**Assignment:**
Count every line in the following entries where the word "will" appears. Give the count alone.

━━━ Data for the task ━━━

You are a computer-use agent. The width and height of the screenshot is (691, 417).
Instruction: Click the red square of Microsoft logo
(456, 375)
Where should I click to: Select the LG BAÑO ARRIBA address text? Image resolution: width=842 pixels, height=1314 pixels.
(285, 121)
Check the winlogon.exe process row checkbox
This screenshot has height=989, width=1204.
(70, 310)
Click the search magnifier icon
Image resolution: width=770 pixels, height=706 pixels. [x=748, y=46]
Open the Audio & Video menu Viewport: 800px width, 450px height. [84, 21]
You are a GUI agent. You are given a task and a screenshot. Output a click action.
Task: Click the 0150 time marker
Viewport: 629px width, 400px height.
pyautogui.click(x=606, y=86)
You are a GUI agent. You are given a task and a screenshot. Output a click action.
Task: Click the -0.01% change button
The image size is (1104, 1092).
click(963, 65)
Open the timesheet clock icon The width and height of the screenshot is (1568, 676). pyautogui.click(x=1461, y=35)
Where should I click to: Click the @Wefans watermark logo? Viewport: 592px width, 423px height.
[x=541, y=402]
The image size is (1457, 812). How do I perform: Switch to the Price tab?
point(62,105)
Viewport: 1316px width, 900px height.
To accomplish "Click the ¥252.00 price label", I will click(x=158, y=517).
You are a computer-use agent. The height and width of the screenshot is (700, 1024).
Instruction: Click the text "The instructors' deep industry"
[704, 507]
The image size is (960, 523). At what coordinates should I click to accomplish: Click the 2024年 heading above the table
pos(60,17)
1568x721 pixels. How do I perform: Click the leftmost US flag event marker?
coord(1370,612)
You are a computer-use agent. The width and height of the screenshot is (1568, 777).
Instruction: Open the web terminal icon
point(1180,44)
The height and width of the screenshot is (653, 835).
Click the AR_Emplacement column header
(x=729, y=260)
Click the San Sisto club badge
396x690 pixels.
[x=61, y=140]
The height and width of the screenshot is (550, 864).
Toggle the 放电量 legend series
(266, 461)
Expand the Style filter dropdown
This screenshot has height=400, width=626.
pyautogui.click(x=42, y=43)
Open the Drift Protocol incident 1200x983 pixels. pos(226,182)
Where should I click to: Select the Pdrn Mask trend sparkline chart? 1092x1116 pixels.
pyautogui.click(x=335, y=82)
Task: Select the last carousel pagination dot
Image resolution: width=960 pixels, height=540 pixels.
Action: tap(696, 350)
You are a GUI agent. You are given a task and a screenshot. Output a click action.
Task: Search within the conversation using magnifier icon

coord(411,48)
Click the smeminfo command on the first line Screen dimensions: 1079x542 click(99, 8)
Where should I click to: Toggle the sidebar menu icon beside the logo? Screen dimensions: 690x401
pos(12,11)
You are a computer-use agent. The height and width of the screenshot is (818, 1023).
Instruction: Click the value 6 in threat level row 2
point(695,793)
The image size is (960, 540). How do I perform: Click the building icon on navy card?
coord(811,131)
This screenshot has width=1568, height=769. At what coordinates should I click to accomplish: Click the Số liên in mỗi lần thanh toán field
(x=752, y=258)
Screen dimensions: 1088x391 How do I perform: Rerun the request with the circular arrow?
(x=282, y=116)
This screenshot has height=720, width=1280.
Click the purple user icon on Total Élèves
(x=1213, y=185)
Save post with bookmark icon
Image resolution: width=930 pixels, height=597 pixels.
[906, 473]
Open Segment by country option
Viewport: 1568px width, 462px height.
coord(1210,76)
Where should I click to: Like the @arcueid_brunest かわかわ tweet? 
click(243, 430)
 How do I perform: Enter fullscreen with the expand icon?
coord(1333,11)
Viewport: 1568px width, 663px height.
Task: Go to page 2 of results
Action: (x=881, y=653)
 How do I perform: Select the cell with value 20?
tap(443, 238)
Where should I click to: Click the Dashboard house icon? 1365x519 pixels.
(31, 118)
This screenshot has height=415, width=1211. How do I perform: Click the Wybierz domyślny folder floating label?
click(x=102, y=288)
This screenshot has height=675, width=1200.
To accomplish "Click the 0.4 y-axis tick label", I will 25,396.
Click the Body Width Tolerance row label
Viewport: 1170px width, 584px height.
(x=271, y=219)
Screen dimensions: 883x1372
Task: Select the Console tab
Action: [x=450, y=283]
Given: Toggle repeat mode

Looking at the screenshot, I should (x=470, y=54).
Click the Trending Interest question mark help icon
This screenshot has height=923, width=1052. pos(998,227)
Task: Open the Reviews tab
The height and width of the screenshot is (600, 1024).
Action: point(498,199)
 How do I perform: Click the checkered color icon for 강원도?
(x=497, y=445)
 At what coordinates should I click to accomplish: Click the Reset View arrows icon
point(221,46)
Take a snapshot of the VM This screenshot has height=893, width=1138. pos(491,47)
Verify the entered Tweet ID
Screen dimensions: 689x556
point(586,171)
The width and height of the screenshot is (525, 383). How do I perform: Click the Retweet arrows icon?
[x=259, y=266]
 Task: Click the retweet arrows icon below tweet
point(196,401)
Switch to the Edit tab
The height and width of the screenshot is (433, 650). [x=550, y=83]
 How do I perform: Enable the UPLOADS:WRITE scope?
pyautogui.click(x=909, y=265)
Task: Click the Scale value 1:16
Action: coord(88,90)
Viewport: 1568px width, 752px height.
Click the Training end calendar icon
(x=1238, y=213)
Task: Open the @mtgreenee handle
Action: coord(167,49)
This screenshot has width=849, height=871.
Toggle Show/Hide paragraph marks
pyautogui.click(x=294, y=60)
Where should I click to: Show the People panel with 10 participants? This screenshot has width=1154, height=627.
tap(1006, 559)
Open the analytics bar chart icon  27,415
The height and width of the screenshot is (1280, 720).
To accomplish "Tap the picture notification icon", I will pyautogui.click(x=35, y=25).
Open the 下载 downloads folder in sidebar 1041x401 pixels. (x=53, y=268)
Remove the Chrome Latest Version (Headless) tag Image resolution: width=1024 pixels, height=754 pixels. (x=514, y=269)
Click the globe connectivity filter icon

━━━

**Exercise result:**
3